Your question is analogous to the skill vs luck or "hot hands" debate in statistical, probabilistic sports analysis. "Hot hands" refers to the phenomenon whereby athletes are perceived to be making more successful shots in a run or sequence of shots relative to some long run expectation. Gelman had a post about this a year or so ago. In other words and at least locally for a given block, run or sequence of attempts, that run significantly exceeds the global or unconditional expectation of success. Based on such unconditional analyses, it was concluded that "hot hands" phenomenon didn't exist or, if it did, it couldn't be confirmed using classic statistical models. This conclusion has had a big impact on decision theoretics insofar as it confirmed or was consistent with the assumptions of memoryless markov processes based on exponential distributions.

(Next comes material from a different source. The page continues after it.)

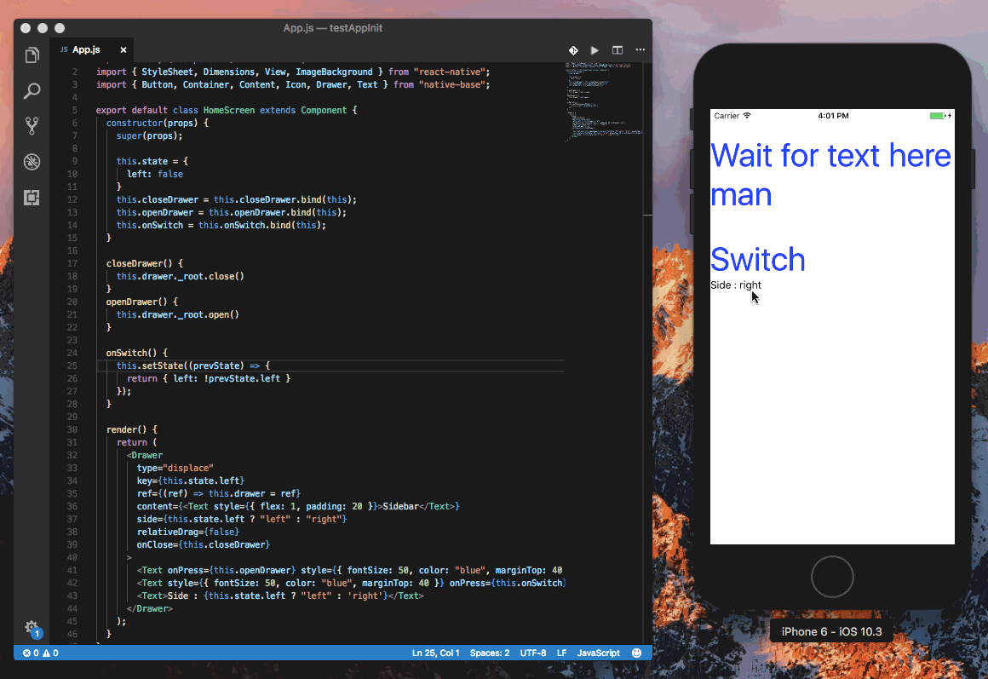Open the Debug view icon
This screenshot has width=988, height=679.
(x=32, y=162)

Many very senior statisticians and decision theorists have weighed in on this problem, e.g., Tversky.

That you state that the odds of success, given a success, go back to the long run average of 5% is consistent with this classic or "commonsense" approach to thinking about the "hot hands" issue.

However, there is another way to frame the analysis which amounts to a "success breeds success" point of view, kind of like a statistical Matthew Effect as described by Derek de Sola Price aka Price's Law. By framing the problem as a conditional expectation, the classic, unconditional approach is falsified as incorrect. In other words, given a success, a conditional model contends that the likelihood or odds that the next attempt is also a success goes up. Based on their analysis of the NBA three-point basketball contest, Miller and Sanjuro in a paper titled Is it a Fallacy to Believe in the Hot Hand in the NBA Three-Point Contest? (ungated copy here ... http://www.igier.unibocconi.it/files/548.pdf) develop the likelihood function associated with this phenomenon and demonstrate that, in fact, the "hot hands" phenomenon does exist.

As long as you maintain your statement that, given a success, the odds or likelihood of the next attempt also being a success roll back to the unconditional expectation of 5%, the insights Miller and Sanjuro bring can't help in answering your question.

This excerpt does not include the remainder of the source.